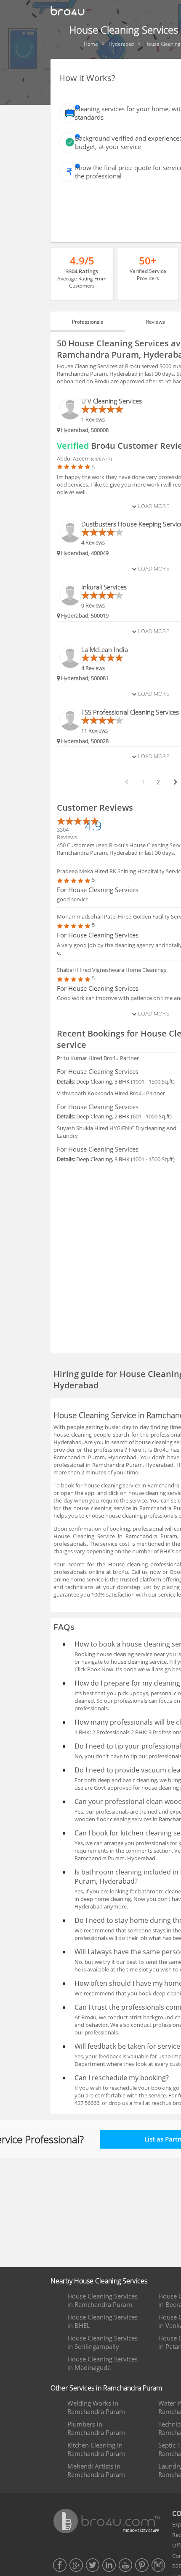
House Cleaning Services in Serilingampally (102, 2342)
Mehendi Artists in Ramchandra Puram (96, 2470)
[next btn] (175, 782)
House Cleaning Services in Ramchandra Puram (102, 2300)
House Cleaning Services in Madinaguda (102, 2363)
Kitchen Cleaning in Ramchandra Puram (96, 2449)
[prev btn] (126, 782)
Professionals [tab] (87, 321)
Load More (152, 506)
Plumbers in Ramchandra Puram (96, 2428)
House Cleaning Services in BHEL (102, 2321)
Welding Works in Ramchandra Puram (96, 2407)
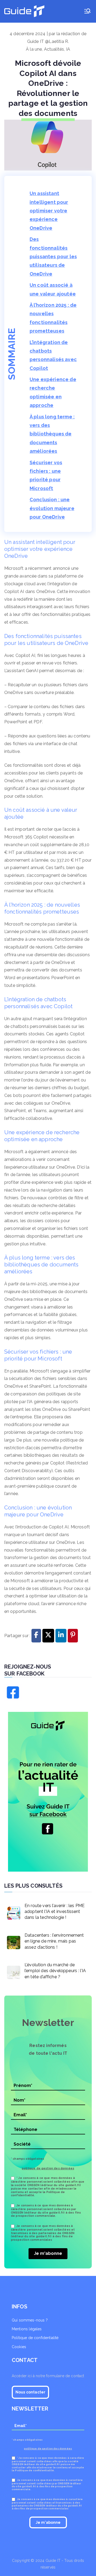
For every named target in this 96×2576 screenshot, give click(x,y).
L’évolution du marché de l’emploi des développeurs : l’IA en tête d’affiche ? (55, 1970)
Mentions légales (27, 2329)
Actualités (54, 49)
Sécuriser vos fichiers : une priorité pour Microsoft (46, 475)
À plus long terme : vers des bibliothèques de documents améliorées (52, 434)
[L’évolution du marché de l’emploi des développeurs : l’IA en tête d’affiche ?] (12, 1971)
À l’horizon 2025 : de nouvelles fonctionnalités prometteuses (53, 318)
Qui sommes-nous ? (30, 2320)
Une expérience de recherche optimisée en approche (53, 392)
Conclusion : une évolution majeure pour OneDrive (52, 508)
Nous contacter (30, 2392)
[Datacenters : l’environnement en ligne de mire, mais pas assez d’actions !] (12, 1941)
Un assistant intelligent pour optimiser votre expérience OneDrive (49, 211)
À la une (34, 49)
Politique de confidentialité (35, 2338)
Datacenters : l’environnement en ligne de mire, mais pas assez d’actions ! (54, 1941)
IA (68, 49)
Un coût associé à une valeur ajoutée (53, 289)
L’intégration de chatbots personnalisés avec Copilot (53, 355)
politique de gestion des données (48, 2168)
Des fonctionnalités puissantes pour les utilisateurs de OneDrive (53, 256)
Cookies (19, 2347)
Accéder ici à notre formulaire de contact (48, 2376)
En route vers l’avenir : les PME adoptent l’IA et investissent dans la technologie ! (55, 1911)
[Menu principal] (87, 11)
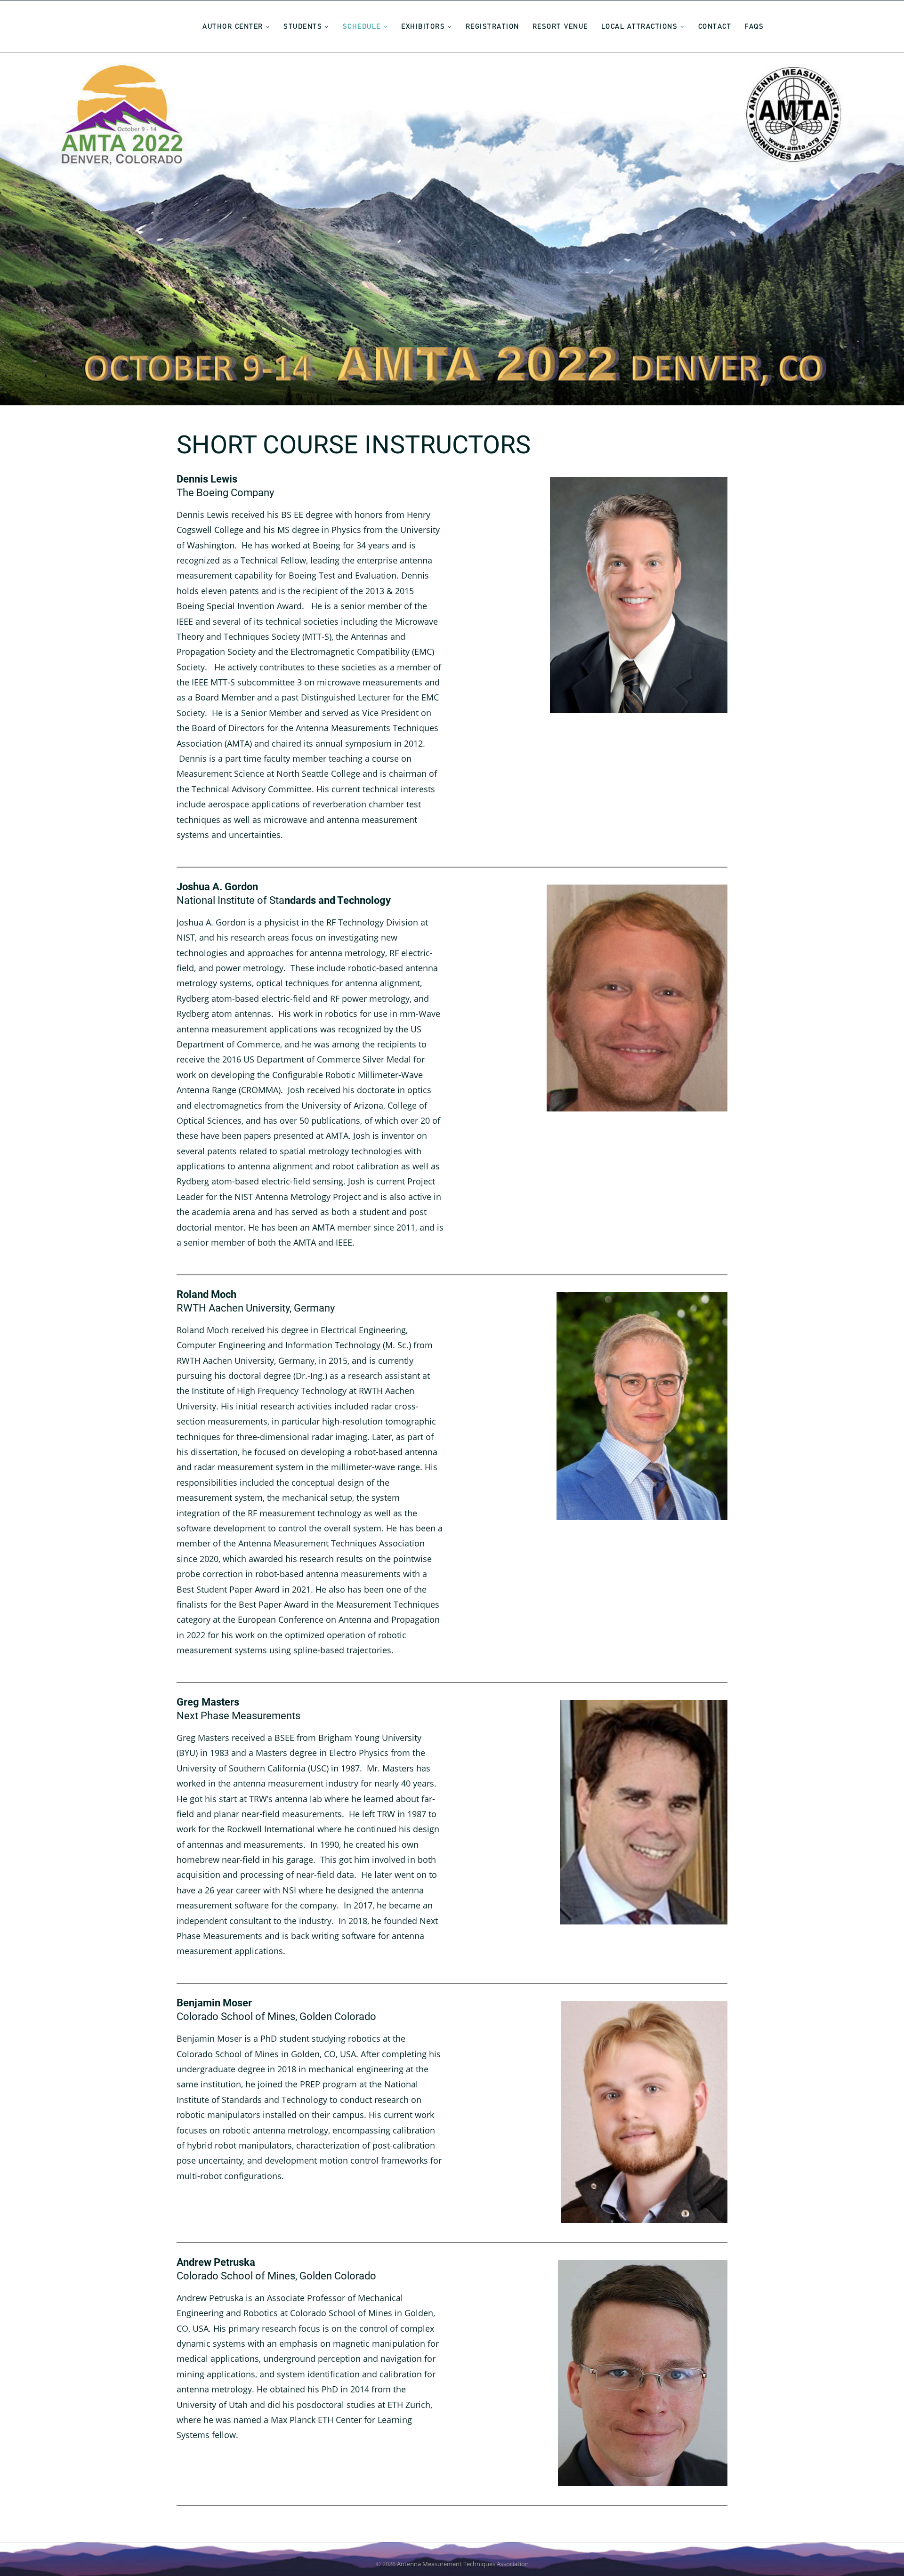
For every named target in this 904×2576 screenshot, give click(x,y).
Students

= = = = = = =

**Problem statement:**
Render the data above verbatim and without pictures.

**Output:**
House Cleaning Services in Serilingampally (102, 2342)
Mehendi Artists in Ramchandra Puram (96, 2470)
[next btn] (175, 782)
House Cleaning Services in Ramchandra Puram (102, 2300)
House Cleaning Services in Madinaguda (102, 2363)
Kitchen Cleaning in Ramchandra Puram (96, 2449)
[prev btn] (126, 782)
Professionals [tab] (87, 321)
Load More (152, 506)
Plumbers in Ramchandra Puram (96, 2428)
House Cleaning Services in BHEL (102, 2321)
Welding Works in Ramchandra Puram (96, 2407)
For every named target in this 96×2576 screenshot, give click(x,y).
L’évolution du marché de l’emploi des développeurs : l’IA en tête d’affiche ? (55, 1970)
Mentions légales (27, 2329)
Actualités (54, 49)
Sécuriser vos fichiers : une priorité pour Microsoft (46, 475)
À plus long terme : vers des bibliothèques de documents améliorées (52, 434)
[L’évolution du marché de l’emploi des développeurs : l’IA en tête d’affiche ?] (12, 1971)
À l’horizon 2025 : de nouvelles fonctionnalités prometteuses (53, 318)
Qui sommes-nous ? (30, 2320)
Une expérience de recherche optimisée en approche (53, 392)
Conclusion : une évolution majeure pour OneDrive (52, 508)
Nous contacter (30, 2392)
[Datacenters : l’environnement en ligne de mire, mais pas assez d’actions !] (12, 1941)
Un assistant intelligent pour optimiser votre expérience OneDrive (49, 211)
À la une (34, 49)
Politique de confidentialité (35, 2338)
Datacenters : l’environnement en ligne de mire, mais pas assez d’actions ! (54, 1941)
IA (68, 49)
Un coût associé à une valeur ajoutée (53, 289)
L’intégration de chatbots personnalisés avec Copilot (53, 355)
politique de gestion des données (48, 2168)
Des fonctionnalités puissantes pour les utilisateurs de OneDrive (53, 256)
Cookies (19, 2347)
Accéder ici à notre formulaire de contact (48, 2376)
En route vers l’avenir : les PME adoptent l’IA et investissent dans la technologie ! (55, 1911)
[Menu principal] (87, 11)
For every named target in this 904×2576 screenshot, give click(x,y).
Students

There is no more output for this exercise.